Take the records below from their first line to the line with "Expand the En curso group header", and restate those lines word for word.

:: Data entries ::
════════
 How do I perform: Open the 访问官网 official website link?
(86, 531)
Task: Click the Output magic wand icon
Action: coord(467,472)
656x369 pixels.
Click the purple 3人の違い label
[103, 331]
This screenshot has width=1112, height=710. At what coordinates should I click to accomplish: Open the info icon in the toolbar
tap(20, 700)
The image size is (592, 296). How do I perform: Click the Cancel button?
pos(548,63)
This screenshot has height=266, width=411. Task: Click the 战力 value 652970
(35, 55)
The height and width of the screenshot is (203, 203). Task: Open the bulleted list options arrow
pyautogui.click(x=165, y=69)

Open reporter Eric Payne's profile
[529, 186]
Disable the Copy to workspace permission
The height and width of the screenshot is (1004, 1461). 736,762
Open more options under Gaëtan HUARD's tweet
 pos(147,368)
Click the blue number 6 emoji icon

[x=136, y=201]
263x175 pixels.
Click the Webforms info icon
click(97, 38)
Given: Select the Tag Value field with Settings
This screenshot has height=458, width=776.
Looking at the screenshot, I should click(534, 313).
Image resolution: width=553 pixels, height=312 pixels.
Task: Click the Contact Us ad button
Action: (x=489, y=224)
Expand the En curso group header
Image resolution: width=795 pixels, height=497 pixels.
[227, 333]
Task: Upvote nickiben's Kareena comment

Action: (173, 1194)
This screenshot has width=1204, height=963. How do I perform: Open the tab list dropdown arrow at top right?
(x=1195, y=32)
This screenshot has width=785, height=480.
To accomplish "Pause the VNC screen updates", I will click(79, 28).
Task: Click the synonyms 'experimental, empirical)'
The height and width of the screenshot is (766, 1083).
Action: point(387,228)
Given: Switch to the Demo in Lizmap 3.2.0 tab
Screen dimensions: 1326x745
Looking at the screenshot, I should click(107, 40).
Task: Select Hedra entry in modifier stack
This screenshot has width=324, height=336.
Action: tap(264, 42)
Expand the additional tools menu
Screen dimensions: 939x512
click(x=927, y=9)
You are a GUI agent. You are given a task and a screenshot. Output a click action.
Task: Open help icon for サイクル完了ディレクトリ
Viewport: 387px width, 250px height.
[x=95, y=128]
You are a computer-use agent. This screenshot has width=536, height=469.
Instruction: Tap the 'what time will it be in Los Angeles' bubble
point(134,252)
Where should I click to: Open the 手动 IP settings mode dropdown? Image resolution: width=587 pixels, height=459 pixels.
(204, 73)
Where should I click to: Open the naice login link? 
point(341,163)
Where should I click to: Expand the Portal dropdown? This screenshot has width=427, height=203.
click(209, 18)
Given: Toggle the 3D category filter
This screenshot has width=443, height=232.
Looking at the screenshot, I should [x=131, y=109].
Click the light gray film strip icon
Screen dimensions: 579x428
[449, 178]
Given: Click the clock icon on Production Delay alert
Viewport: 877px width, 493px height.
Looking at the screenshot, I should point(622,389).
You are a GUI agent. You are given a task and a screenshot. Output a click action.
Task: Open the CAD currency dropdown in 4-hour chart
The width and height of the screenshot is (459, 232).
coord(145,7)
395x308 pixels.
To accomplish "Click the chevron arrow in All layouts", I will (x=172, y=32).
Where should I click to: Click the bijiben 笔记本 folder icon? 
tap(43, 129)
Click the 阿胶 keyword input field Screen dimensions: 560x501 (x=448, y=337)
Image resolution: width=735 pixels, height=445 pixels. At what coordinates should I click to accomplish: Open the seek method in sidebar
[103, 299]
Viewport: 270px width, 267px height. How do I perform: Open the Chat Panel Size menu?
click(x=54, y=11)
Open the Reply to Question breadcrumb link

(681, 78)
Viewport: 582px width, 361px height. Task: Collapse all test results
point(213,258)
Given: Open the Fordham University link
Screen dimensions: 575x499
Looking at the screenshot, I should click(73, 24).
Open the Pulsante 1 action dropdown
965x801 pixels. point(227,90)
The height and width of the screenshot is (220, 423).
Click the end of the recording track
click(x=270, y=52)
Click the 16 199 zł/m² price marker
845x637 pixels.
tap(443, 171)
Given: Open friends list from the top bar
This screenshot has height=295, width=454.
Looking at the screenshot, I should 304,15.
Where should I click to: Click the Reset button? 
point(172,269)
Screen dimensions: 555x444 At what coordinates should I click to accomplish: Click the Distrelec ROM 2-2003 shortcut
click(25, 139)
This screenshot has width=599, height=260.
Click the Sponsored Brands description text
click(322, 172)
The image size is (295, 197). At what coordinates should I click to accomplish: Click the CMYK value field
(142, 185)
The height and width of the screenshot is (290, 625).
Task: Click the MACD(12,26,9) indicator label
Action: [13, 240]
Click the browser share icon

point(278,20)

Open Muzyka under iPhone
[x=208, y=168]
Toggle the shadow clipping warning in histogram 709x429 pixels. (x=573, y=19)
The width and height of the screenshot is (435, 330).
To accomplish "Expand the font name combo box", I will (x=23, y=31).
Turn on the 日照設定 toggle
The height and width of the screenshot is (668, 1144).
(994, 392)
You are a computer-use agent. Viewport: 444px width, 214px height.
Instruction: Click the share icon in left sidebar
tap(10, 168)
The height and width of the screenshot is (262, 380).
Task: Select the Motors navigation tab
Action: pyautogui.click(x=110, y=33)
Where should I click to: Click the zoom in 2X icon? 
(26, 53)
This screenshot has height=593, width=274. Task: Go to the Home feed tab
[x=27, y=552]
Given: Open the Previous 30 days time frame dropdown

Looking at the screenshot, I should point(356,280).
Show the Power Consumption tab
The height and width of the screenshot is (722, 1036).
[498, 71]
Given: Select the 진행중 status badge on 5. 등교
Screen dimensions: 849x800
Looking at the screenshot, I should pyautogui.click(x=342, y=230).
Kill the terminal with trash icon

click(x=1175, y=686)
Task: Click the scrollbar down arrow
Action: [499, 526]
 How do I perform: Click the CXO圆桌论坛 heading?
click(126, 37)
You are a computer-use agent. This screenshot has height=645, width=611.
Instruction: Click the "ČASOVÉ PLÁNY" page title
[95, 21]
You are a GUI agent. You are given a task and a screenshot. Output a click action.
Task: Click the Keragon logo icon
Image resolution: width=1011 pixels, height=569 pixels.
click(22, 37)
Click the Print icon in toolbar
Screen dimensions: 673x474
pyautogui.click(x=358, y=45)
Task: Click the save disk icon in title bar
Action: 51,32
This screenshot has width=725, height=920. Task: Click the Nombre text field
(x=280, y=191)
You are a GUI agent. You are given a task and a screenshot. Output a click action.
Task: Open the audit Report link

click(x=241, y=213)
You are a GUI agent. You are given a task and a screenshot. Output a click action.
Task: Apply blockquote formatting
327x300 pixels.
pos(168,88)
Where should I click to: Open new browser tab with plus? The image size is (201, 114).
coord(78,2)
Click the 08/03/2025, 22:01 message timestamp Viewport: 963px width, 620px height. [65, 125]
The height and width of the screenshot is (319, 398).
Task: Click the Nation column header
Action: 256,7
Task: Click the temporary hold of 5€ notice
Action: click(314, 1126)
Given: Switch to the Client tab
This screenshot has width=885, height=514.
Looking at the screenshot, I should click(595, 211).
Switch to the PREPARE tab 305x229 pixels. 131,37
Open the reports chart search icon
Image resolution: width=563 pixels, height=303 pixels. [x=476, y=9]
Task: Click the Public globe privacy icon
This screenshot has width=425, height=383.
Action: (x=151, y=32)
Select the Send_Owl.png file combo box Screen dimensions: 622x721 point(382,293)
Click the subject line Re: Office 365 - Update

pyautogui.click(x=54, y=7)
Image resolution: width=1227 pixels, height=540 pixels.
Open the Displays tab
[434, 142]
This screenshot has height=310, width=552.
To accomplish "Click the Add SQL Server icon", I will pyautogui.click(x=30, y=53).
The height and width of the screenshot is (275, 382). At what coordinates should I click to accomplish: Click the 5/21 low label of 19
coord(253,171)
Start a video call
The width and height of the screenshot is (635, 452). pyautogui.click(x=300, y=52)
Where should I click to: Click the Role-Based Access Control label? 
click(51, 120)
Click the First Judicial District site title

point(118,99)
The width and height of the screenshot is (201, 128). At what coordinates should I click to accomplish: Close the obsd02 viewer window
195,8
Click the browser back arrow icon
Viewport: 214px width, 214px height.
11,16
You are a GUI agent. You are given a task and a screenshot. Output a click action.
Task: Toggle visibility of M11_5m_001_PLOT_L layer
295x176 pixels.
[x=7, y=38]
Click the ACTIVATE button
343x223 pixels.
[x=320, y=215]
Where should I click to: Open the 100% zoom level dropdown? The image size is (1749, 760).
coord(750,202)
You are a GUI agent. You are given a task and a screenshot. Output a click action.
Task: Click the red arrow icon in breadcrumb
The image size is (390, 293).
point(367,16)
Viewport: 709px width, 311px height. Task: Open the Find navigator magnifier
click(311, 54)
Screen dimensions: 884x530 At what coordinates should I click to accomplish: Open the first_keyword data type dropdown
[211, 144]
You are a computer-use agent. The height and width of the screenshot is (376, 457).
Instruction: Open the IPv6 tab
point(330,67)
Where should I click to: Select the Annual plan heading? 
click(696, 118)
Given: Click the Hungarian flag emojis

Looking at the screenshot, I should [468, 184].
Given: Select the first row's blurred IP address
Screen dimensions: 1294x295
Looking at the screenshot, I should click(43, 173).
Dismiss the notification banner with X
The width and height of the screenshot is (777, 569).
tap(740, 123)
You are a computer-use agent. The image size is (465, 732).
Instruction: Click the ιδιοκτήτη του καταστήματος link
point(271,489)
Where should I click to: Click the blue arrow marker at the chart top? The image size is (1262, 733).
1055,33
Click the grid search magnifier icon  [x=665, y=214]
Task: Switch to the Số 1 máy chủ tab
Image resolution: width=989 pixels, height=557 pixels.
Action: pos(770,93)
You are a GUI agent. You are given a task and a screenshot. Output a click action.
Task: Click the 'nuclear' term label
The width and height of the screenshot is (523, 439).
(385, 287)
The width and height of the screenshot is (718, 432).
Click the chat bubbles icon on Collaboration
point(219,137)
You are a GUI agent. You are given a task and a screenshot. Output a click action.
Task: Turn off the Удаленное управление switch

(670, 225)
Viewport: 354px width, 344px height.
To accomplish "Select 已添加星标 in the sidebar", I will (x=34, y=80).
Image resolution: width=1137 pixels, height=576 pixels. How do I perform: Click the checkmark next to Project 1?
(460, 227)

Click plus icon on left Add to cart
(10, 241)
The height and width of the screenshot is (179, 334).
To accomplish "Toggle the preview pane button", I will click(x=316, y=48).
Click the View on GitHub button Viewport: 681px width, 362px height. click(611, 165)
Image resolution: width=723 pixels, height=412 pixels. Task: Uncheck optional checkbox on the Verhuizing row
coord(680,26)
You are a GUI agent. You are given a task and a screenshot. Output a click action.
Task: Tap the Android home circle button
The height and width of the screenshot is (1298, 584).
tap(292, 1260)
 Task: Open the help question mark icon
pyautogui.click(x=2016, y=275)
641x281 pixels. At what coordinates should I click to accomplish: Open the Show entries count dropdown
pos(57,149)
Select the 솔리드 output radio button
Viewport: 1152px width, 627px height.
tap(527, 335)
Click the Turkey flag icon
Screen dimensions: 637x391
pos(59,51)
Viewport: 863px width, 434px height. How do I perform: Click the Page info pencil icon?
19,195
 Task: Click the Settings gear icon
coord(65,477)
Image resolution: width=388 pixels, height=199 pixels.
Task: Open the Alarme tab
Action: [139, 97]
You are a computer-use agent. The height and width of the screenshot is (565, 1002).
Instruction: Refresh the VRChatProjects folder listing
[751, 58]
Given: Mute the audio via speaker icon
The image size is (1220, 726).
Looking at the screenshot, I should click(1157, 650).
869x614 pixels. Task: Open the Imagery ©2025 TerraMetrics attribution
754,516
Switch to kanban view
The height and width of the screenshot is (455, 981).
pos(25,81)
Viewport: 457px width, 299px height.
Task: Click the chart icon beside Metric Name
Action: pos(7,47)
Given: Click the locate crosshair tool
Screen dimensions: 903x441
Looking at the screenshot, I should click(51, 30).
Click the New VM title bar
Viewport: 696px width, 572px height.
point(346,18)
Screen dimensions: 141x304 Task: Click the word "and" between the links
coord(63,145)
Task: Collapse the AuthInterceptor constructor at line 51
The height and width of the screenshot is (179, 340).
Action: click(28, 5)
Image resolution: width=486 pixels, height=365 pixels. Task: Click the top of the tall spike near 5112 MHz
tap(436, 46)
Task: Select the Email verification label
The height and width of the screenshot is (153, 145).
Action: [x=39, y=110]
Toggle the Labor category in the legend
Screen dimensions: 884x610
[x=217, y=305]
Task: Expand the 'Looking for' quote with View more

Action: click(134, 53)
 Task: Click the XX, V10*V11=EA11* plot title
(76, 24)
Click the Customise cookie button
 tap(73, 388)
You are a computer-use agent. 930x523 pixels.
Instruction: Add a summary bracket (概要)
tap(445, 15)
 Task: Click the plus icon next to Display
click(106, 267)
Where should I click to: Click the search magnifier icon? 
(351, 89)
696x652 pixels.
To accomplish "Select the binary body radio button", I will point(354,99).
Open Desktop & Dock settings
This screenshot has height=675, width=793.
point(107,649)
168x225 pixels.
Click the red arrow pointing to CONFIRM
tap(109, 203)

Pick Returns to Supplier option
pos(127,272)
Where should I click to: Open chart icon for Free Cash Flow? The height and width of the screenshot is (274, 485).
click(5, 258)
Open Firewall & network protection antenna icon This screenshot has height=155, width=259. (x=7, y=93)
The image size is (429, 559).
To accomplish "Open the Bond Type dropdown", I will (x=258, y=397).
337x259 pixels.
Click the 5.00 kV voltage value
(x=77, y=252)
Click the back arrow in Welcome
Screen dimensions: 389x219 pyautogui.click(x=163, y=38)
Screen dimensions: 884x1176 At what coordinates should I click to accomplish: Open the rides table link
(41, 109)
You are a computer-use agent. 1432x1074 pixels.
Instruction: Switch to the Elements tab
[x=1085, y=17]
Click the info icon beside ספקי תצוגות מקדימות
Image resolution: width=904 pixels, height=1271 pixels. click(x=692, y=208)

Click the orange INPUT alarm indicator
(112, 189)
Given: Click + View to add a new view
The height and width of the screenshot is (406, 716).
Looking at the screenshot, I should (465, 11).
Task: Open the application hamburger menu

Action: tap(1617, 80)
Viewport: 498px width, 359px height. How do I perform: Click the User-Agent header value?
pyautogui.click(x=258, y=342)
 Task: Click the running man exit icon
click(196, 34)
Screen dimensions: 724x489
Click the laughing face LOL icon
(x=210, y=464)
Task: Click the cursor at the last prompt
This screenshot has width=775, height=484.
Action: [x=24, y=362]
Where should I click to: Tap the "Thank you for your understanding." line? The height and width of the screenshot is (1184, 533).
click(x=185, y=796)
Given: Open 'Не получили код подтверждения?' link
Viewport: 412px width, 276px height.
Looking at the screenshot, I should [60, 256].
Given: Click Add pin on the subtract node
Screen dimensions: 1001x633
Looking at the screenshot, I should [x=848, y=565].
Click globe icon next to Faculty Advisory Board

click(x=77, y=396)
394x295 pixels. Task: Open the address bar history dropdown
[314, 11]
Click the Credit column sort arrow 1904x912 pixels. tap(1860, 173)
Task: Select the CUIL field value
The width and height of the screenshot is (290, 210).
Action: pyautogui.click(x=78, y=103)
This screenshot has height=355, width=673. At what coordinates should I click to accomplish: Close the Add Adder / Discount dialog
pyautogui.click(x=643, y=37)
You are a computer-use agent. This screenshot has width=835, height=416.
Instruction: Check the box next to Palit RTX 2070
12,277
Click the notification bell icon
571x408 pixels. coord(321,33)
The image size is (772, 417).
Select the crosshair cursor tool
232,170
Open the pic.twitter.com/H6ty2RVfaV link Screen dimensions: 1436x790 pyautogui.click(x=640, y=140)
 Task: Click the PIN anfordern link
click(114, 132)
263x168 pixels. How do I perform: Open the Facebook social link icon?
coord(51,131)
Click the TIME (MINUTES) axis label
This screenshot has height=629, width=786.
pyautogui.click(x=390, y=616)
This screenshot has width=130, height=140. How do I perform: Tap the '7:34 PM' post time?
════════
:: Task solution ::
 How do I perform: Open the 访问官网 official website link?
(86, 531)
Task: Click the Output magic wand icon
Action: coord(467,472)
656x369 pixels.
Click the purple 3人の違い label
[103, 331]
This screenshot has width=1112, height=710. At what coordinates should I click to accomplish: Open the info icon in the toolbar
tap(20, 700)
The image size is (592, 296). How do I perform: Click the Cancel button?
pos(548,63)
This screenshot has height=266, width=411. Task: Click the 战力 value 652970
(35, 55)
The height and width of the screenshot is (203, 203). Task: Open the bulleted list options arrow
pyautogui.click(x=165, y=69)

Open reporter Eric Payne's profile
[529, 186]
Disable the Copy to workspace permission
The height and width of the screenshot is (1004, 1461). 736,762
Open more options under Gaëtan HUARD's tweet
 pos(147,368)
Click the blue number 6 emoji icon

[x=136, y=201]
263x175 pixels.
Click the Webforms info icon
click(97, 38)
Given: Select the Tag Value field with Settings
This screenshot has height=458, width=776.
Looking at the screenshot, I should click(534, 313).
Image resolution: width=553 pixels, height=312 pixels.
Task: Click the Contact Us ad button
Action: (x=489, y=224)
Expand the En curso group header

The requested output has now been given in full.